ANN CHIR PLAST ESTH 2025:S0294-1260(25)00007-X. [PMID:
39979157 DOI:
10.1016/j.anplas.2025.01.007]
[Citation(s) in RCA: 0] [Impact Index Per Article: 0] [Reference Citation Analysis] [Abstract] [Key Words] [Track Full Text] [Journal Information] [Subscribe] [Scholar Register] [Received: 08/19/2024] [Revised: 01/09/2025] [Accepted: 01/14/2025] [Indexed: 02/22/2025]
Abstract
BACKGROUND
Phalloplasty is a complex reconstructive procedure with complications broadly categorized as urinary, vascular, or donor-site related.
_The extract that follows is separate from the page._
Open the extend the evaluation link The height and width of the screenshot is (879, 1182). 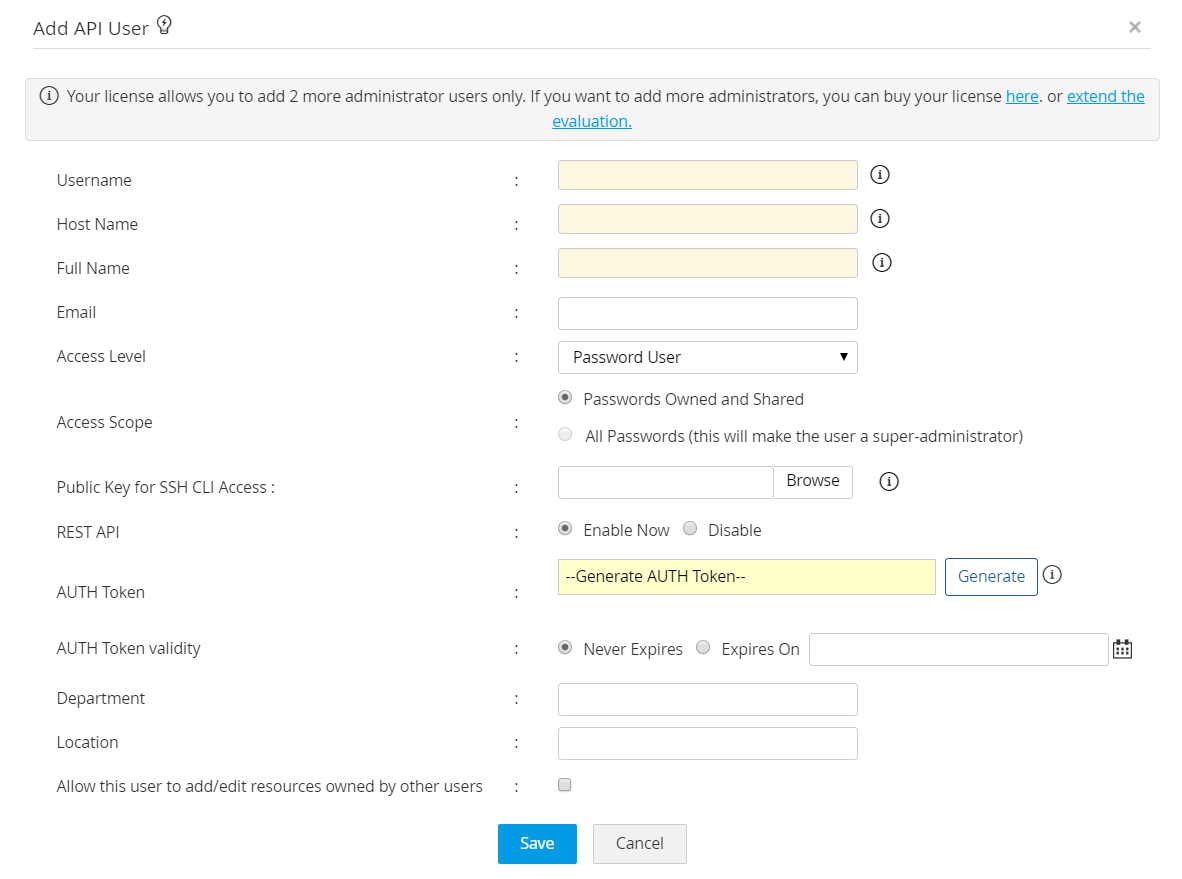pyautogui.click(x=1105, y=96)
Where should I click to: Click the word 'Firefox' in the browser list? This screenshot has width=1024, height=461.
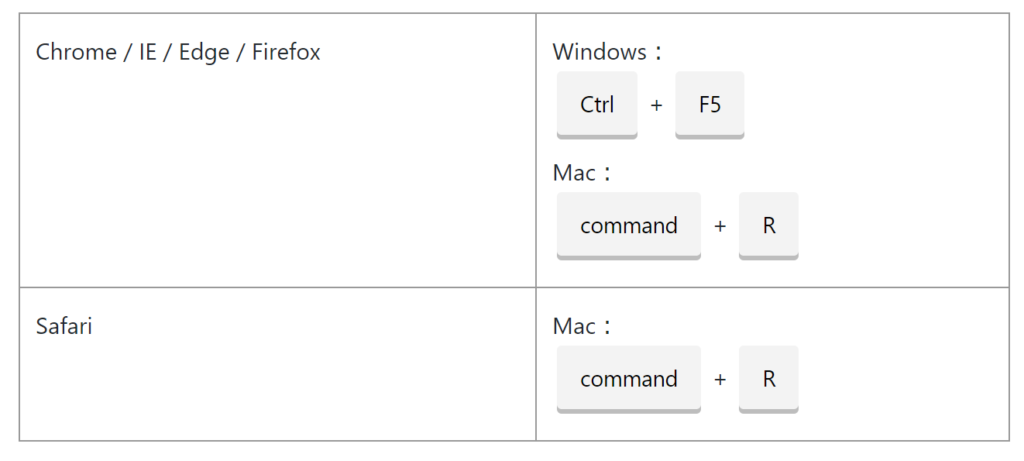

This study investigates abdominal wall complications, such as bulging and lateral hernias, associated with the use of the inferior epigastric artery as the recipient vessel in microsurgical phalloplasty-a rare and underreported complication.
METHODS
A retrospective review was conducted on 37 patients who underwent microsurgical phalloplasty at a university hospital from January 2016 to February 2020. The most commonly employed technique was forearm flap phalloplasty, followed by the MSLD flap technique. The inferior epigastric artery was accessed via a 7cm oblique incision. Data collected included demographic details, BMI, smoking status, surgical technique, recipient vessel used, and postoperative complications. Follow-up evaluations were performed at 15 days, 3 months, 6 months, and 1 year postoperatively.
RESULTS
Of the 37 patients, the mean age was 33 years, with 84% undergoing phalloplasty for gender affirmation. Abdominal wall complications occurred in 11% of patients (n=4). Three patients developed parietal complications (hernia or bulging), all requiring surgical revision. All three were smokers, one had a BMI>28, and none had prior abdominal surgeries. Contributing factors included musculoaponeurotic disruption, relative denervation from vessel exposure, and smoking-related wound healing impairment.
CONCLUSIONS
The use of the inferior epigastric artery in microsurgical phalloplasty may increase the risk of abdominal wall complications, particularly in smokers and patients with elevated BMI. Optimizing preoperative risk factors, including smoking cessation and careful vessel selection, is essential for reducing these complications. To reduce the occurrence of these complications, the choice of the recipient vessel should be considered alongside the surgical technique during operative planning. Further studies should explore technical refinements to minimize abdominal wall morbidity.